(Stored items from a collection)
---+---

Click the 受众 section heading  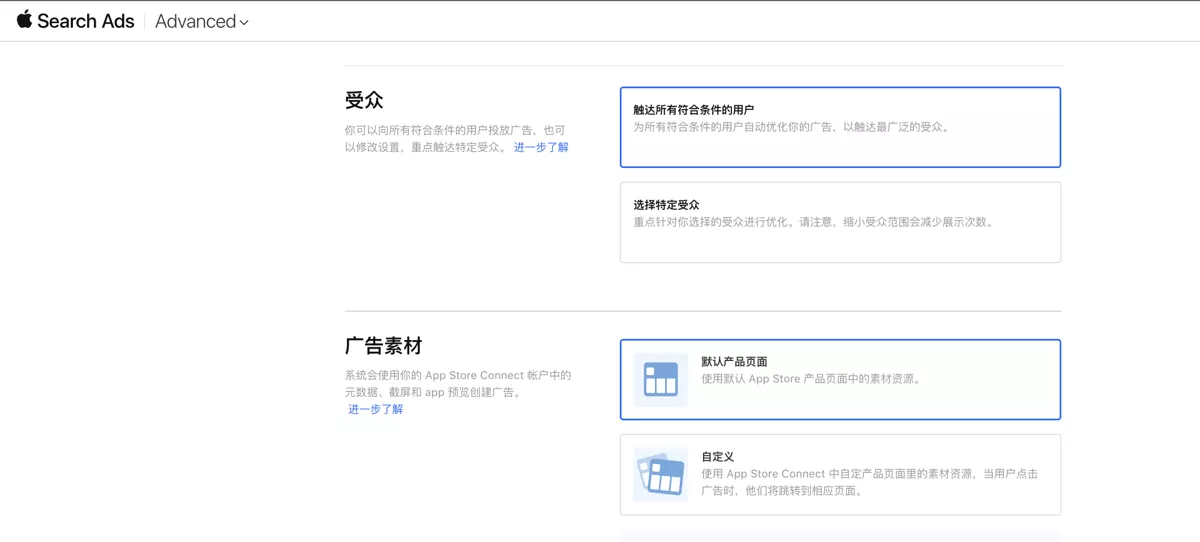click(x=364, y=100)
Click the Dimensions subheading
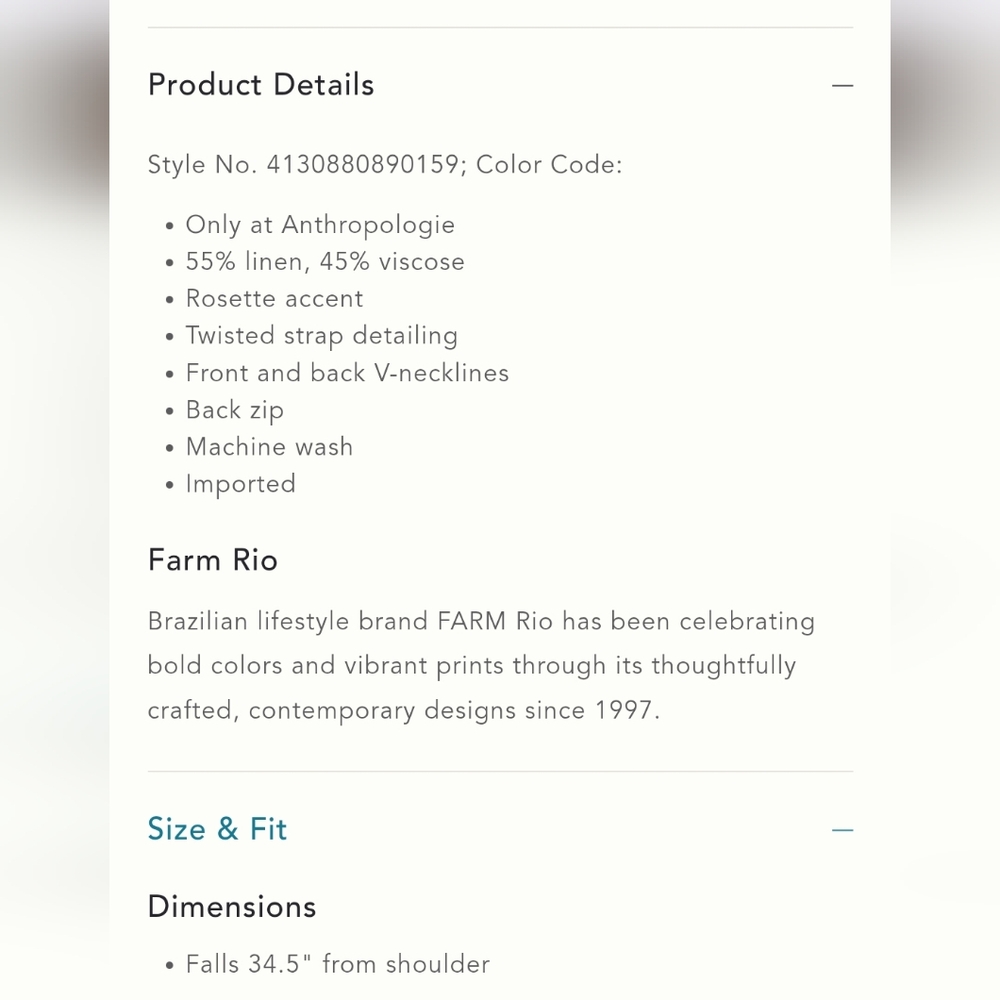Screen dimensions: 1000x1000 point(232,906)
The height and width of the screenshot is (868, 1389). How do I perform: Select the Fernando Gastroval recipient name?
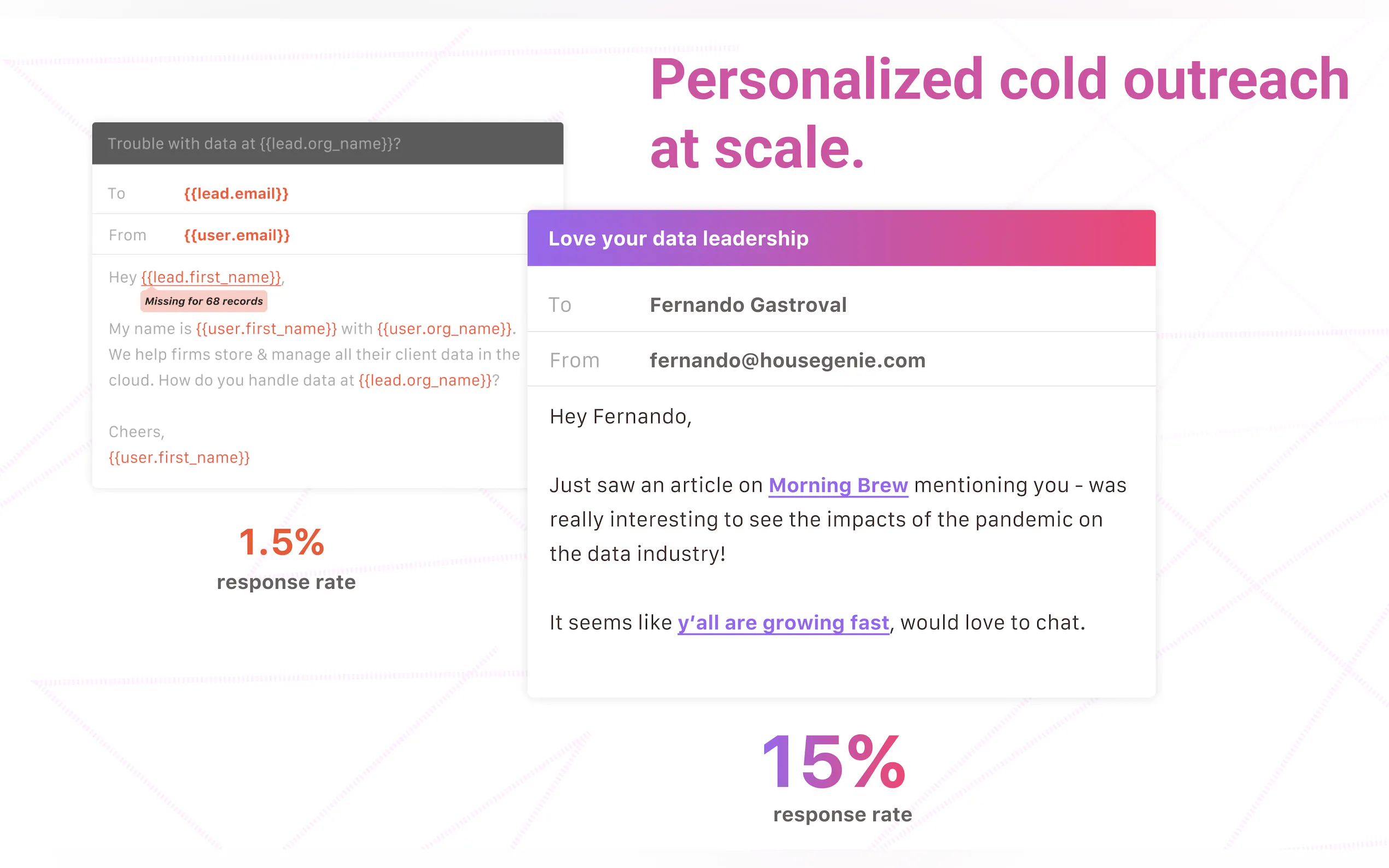tap(748, 305)
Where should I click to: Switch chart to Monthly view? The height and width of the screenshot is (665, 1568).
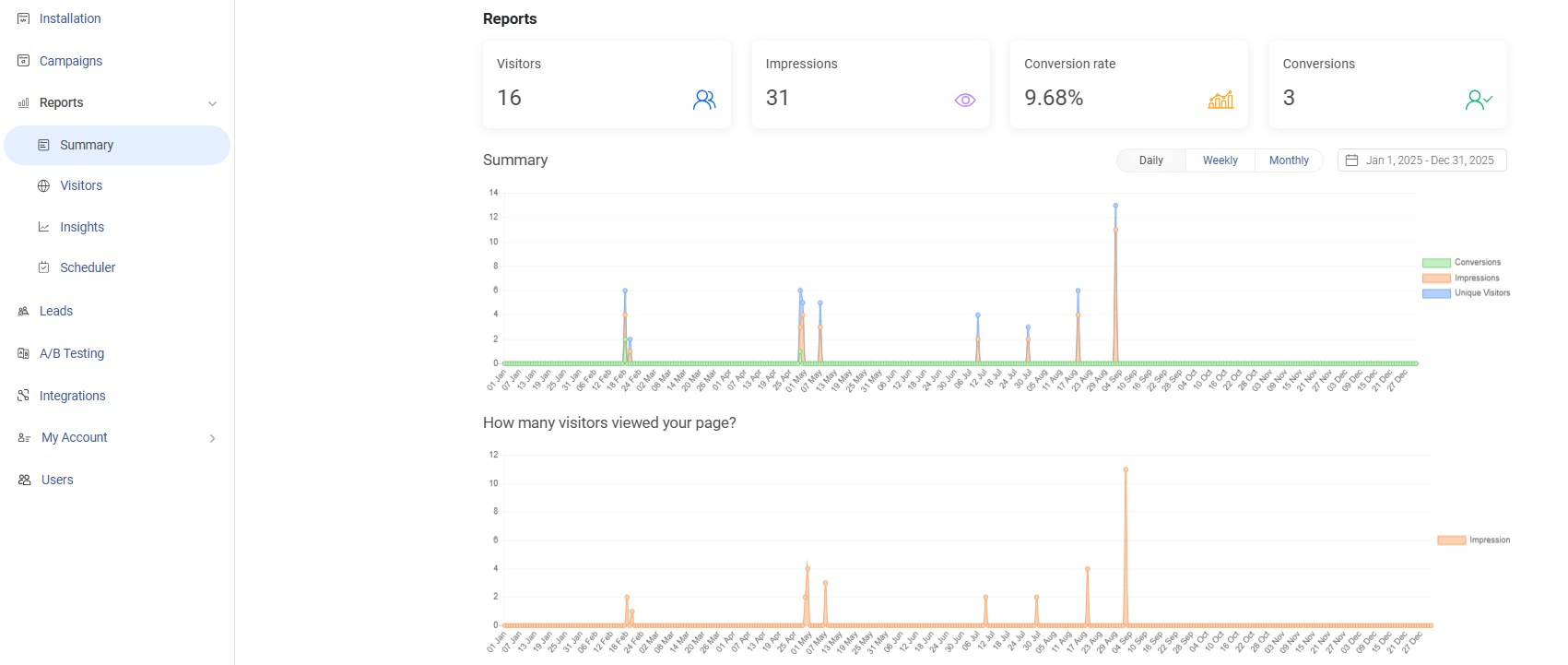point(1288,160)
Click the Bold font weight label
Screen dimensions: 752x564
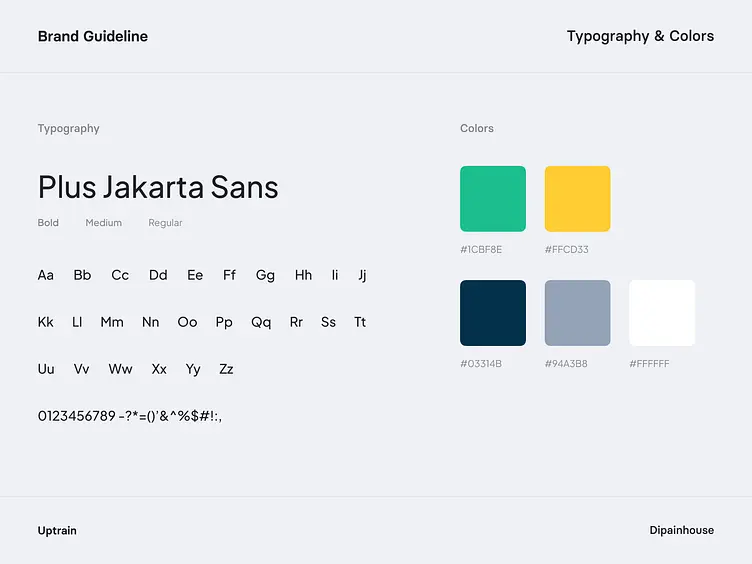tap(48, 223)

---+---

* [Task to complete]:
Omit the pictures, then extract verbatim only those lines that fall between the line containing "Where should I" and the final line of the records above, both included.

* [Answer box]:
Where should I click to: Switch chart to Monthly view? The height and width of the screenshot is (665, 1568).
point(1288,160)
Click the Bold font weight label
Screen dimensions: 752x564
tap(48, 223)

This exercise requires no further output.